Posted by: Nathaniel Carr | February 17, 2013 at 09:54 PM
Great, another westerner who wants to hang a dunce cap of Shame on China about something happened more than 50 years ago. Such stupidity from you referring to people who don't agree with you as denialists like it never have happened. Everybody, including the denialists, is in agreement that people have died as a result of starvation, but the blame is the heart of disagreement. Seems that most of these western bloggers and Historians about China only cares about the dark past about China. You ever see Chinese bloggers and historians write stories about the atrocities of the US within the last 50 years? No.
Besides, people who run Chinese government are not the same people 50 years ago. So why these same western bloggers talk about the atrocities as if it has happened today?
Posted by: pug_ster | February 19, 2013 at 10:42 AM
Besides, people who run Japanese government are not the same people 70 years ago.

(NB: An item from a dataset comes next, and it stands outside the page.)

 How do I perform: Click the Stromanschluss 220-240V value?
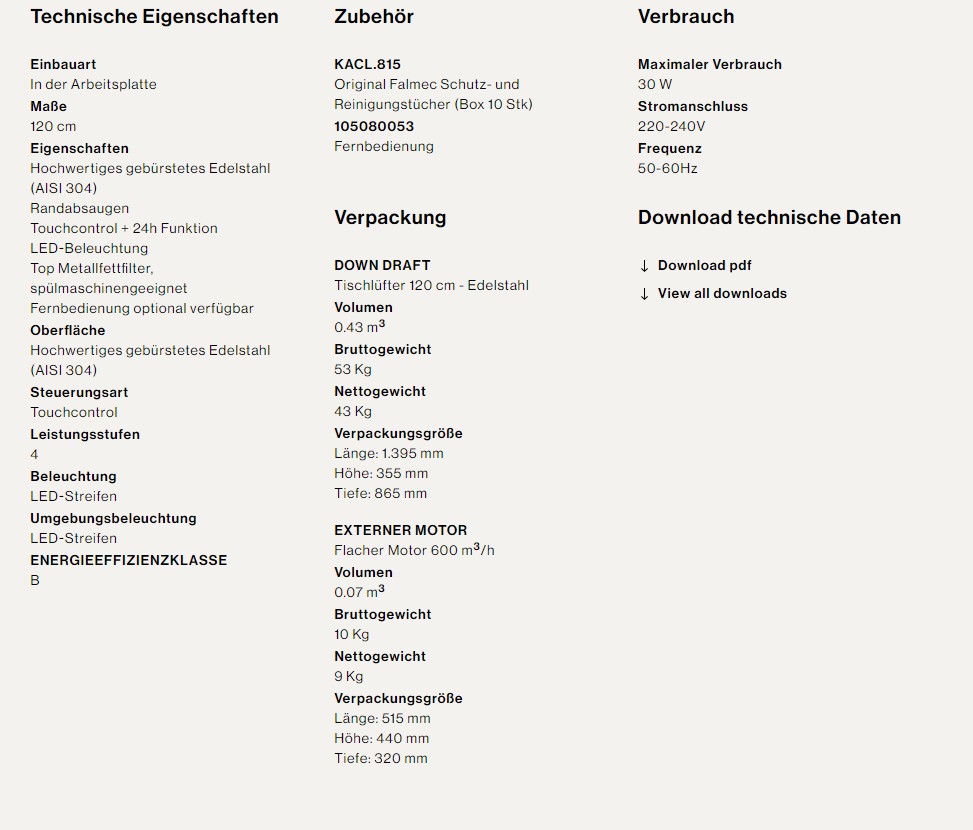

So why these same Chinese bloggers talk about the atrocities as if it has happened today?
Posted by: Puggies puppy | February 20, 2013 at 09:12 PM
I see there is no point in these debates as whether 16 million or 46 million died are beside the point. I accept Mr. Crane's charge that millions dies during GLF.

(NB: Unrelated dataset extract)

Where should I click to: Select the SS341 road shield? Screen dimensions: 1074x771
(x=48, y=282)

This is the same fruitless debate that rages around the Rape of Nanking. Anyone who makes even a reasonable attempt to revise the Chinese government's official 300,000 death toll is shouted down as a revisionist or worse.
Why is Chinese history so hard to talk about in rational terms?
Posted by: Greg | February 21, 2013 at 12:30 AM
Sam, what were the actual death rates during the Great Leap Forward eh?
Come on. Let us seek truth from facts.
Provide us with the average death rates during the years of the Great Leap Forward, and you will see that they were no higher than that of a typical developing nation of the time, and in fact lower than some British African colonies.
There is absolutely no doubt that there were huge climatic problems in 1959/1960 -- I refer you to the more nuanced interpretation of Cormac O'Grada.
What demographers, even Western ones will acknowledge is this. That of all developing countries between 1950 and 1980, China had absolutely the best record in reducing mortality and increasing life expectancy, thereby saving tens of millions of lives, relative to the performance of other developing countries.
So Sam Crane.
Answer me this very simply logical question. A bit of homework for you.
China's population grew at a staggering rate under Mao, the fastest in all of its history. It almost doubled.
Yet birth rates, and fertility plunged during his time in power.
Google all the research out there, both Western and Chinese, and you cannot escape these two bare facts.
How wise guy. Tell me. How to explain?